Excerpt to read >>
- - - - - - -

SA's critical minerals strategy a shopping list to revive existing carbon-intensive mining economy
Following successive pronouncements by South African Mineral and Petroleum Resources Minister Gwede Mantashe on the need to leverage the country's critical minerals, the ministry recently published its national Critical Minerals and Metals Strategy.
Mantashe has been vocal in criticising developed countries for defining 'critical minerals' to serve their own interests, and in February this year, threatened to withhold access to these minerals from the US if it limited funding.
At the time, he called on African countries to embrace their strategic mineral advantage and take charge of growing demand. The South African critical minerals strategy seeks to do just that, by charting a roadmap that leverages these resources to the nation's benefit, while simultaneously driving growth, job creation and industrial development.
Its stated intention is to focus on the entire value chain, with a view to growing the country's existing industrial base while improving value addition.
The draft is sensitive to geopolitical tensions and trade restrictions and positions itself in that context, identifying the need to anchor the country as a supplier of critical minerals globally in the context of growing demand for certain minerals.
Similar to many African countries, South Africa's value chains are primarily upstream, with a focus on extraction and export and little beneficiation and value addition. Like its neighbours, for example, Zimbabwe and Namibia, the country wants to take steps to localise beneficiation and processing.

- - - - - - -

Source data >>
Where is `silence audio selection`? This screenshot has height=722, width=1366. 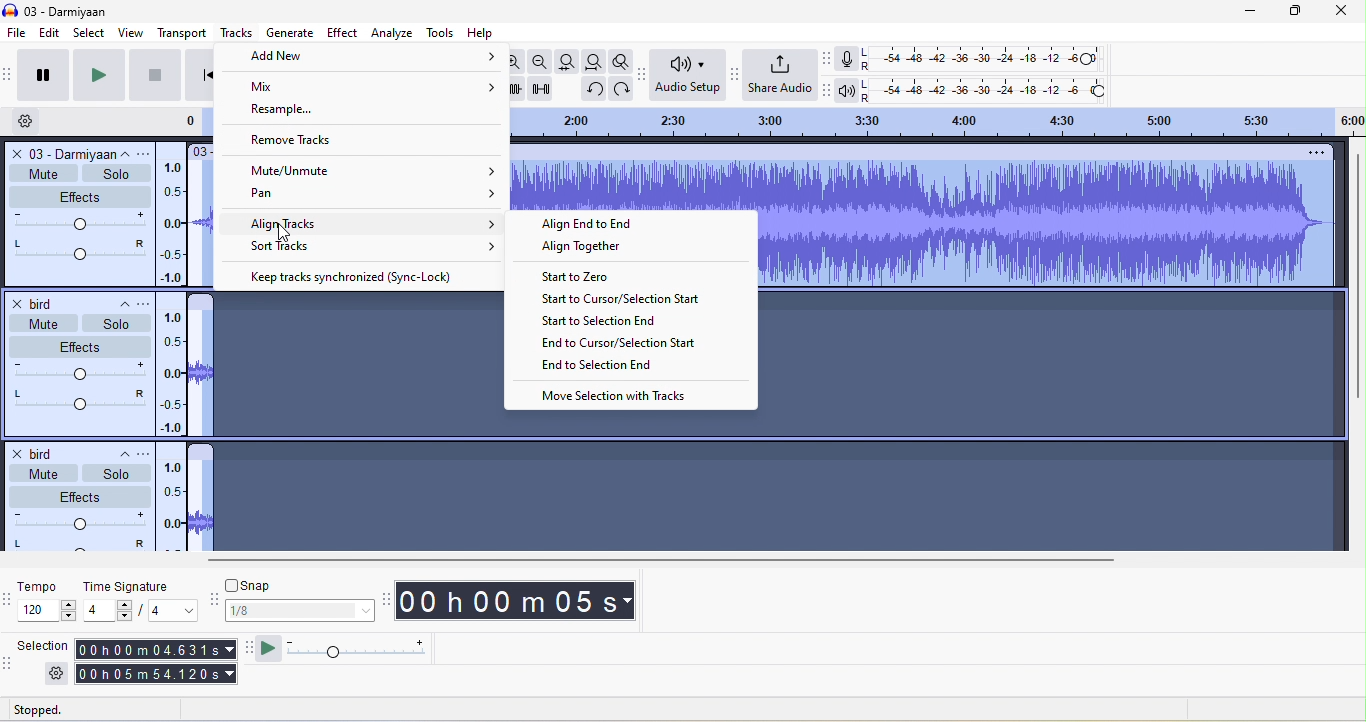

- - - - - - -

Exercise goal >> Using the article on South Africa's critical minerals strategy, say whether each statement agrees with it, answering yes or no and quoting the deciding words. 1. Mantashe threatened to withhold access to critical minerals from the US if it limited funding. 2. South Africa's value chains are mainly downstream, centered on processing. 3. The strategy's stated intention is to focus on the entire value chain. The lines after the text are not needed here.

Output below >>
1. Yes: "in February this year, threatened to withhold access to these minerals from the US if it limited funding"
2. No: "South Africa's value chains are primarily upstream, with a focus on extraction and export and little beneficiation and value addition"
3. Yes: "Its stated intention is to focus on the entire value chain"